Description Usage Arguments Details Value Examples

Calculate model density for a given set of parameters

Voss.density(t, pars, boundary, DstarM = TRUE, prec = 3)

LBA.density(t, pars, boundary, DstarM = TRUE, ...)

Wiener.density(t, pars, boundary, DstarM)

`t`	Time grid for density to be calculated on.
`pars`	Parameter vector where (if `DstarM == TRUE`) the first index contains the boundary parameter, the second contains the drift speed, the third contains the relative starting point, the fourth contains a proportion of the maximum size of the variance on the relative starting point, the fifth contains the standard deviation of the drift speed. if `DstarM == FALSE` then third index of `pars` contains the Ter, the fifth the drift speed, the the sixth contains a proportion of the maximum size of the variance on the relative starting point, the fifth contains the standard deviation of the drift speed, and the seventh contains a proportion of the maximum variance of the Ter.
`boundary`	For which response option will the density be calculated? Either 'upper' or 'lower'.
`DstarM`	Logical, see `pars`.
`prec`	Precision with which the density is calculated. Corresponds roughly to the number of decimals accurately calculated.
`...`	Other arguments, see `dLBA`

These functions are examples of what fun.density should look like. Voss.density is an adaptation of ddiffusion, LBA.density is an adaptation of dLBA, and wiener.density is an adaptation of dwiener. To improve speed one can remove error handling. Normally error handling is useful, however because differential evolution can result in an incredible number of function evaluations (more than 10.000) it is recommended to omit error handling in custom density functions. estDstarM will apply some internal error checks (see testFun) on the density functions before starting differential evolution. A version of ddifusion without error handling can be found in the source code (commented out to pass R check). Note that for in Voss.density if DstarM == FALSE nondecision parameters are implemented manually and might differ from from how they are implemented in other packages. The parameter t0 specifies the mean of a uniform distribution and st0 specifies the relative size of this uniform distribution. To obtain the lower and upper range of the uniform distribution calculate a = t0 - t0*st0, and b = t0 + t0*st0.

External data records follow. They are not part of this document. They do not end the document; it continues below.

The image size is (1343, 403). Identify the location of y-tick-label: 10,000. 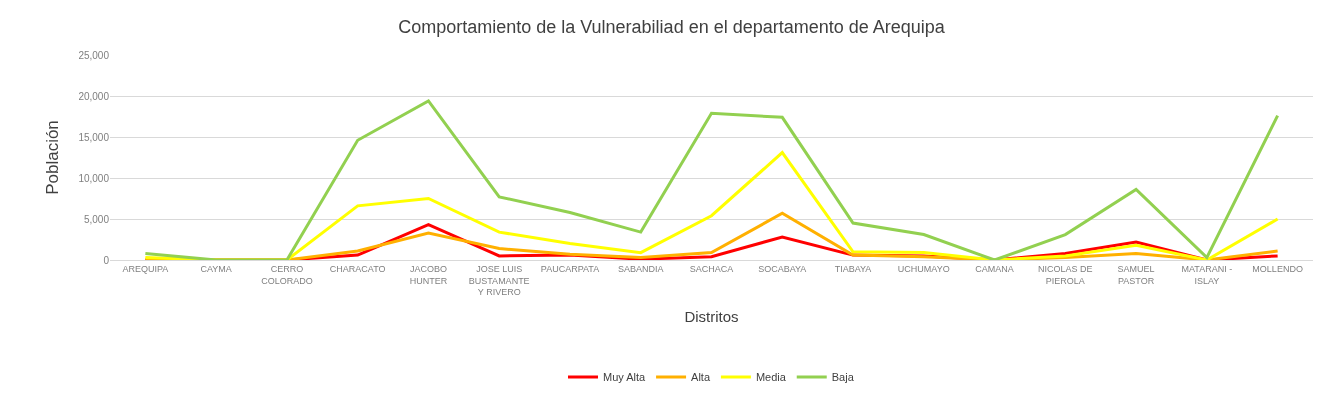
(94, 178).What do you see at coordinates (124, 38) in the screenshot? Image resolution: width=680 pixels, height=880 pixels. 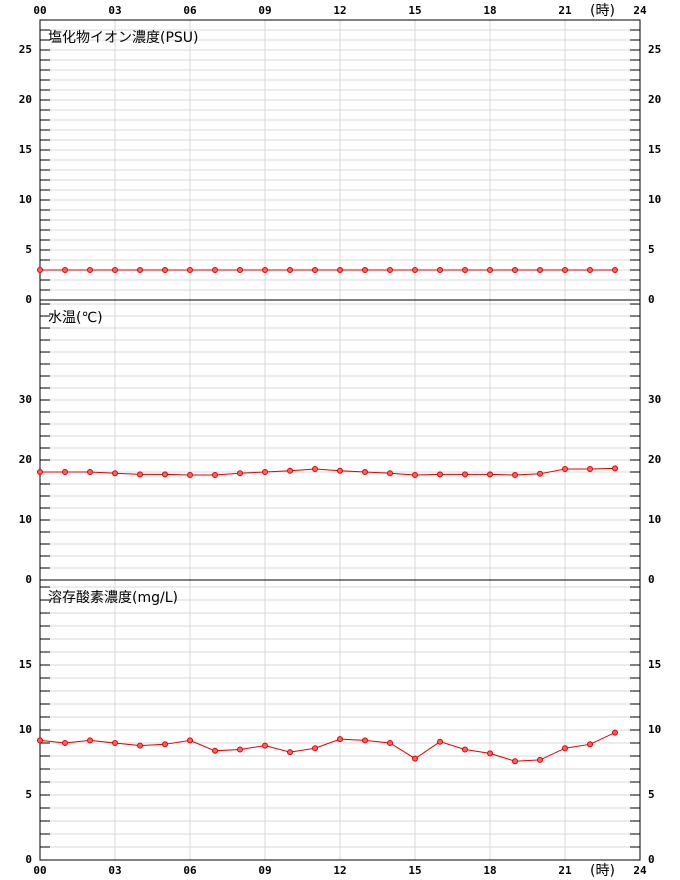 I see `panel-title: 塩化物イオン濃度(PSU)` at bounding box center [124, 38].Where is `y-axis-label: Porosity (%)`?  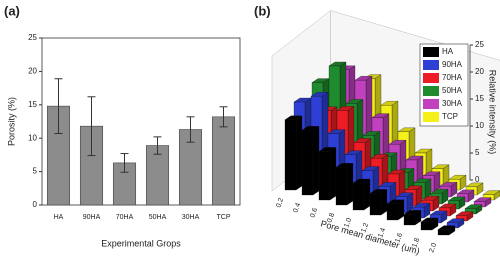 y-axis-label: Porosity (%) is located at coordinates (11, 122).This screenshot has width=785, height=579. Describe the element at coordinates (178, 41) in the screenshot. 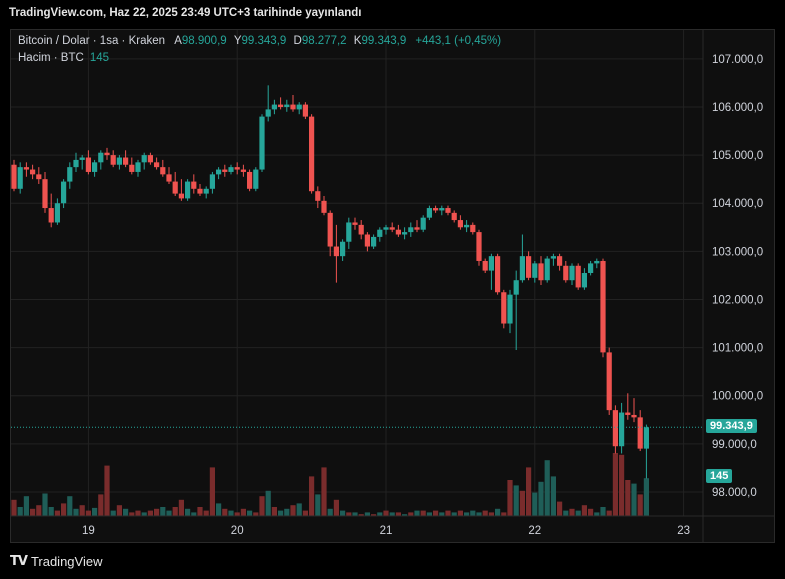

A numeric vector of length length(t) containing a density.

t = seq(0, .75, .01)
V.pars = c(1, 2, .5, .5, .5)
L.pars = c(1, .5, 2, 1, 1, 1)
W.pars = V.pars[1:3]
V1 = Voss.density(t = t, pars = V.pars, boundary = 'upper', DstarM = TRUE)
V2 = Voss.density(t = t, pars = V.pars, boundary = 'lower', DstarM = TRUE)
L1 = LBA.density(t = t, pars = L.pars, boundary = 'upper', DstarM = TRUE)
L2 = LBA.density(t = t, pars = L.pars, boundary = 'lower', DstarM = TRUE)
W1 = Wiener.density(t = t, pars = W.pars, boundary = 'upper', DstarM = TRUE)
W2 = Wiener.density(t = t, pars = W.pars, boundary = 'lower', DstarM = TRUE)
densities = cbind(V1, V2, L1, L2, W1, W2)
matplot(t, densities, type = 'b', ylab = 'Density', lty = 1, las = 1, bty = 'n',
        col = rep(1:3, each = 2), pch = c(0, 15, 1, 16, 2, 17), cex = .8,
        main = 'Model densities')
legend('topright', legend = c('Voss', 'LBA', 'RWiener'), lty = 1,
       pch = 15:17, col = 1:3, bty = 'n')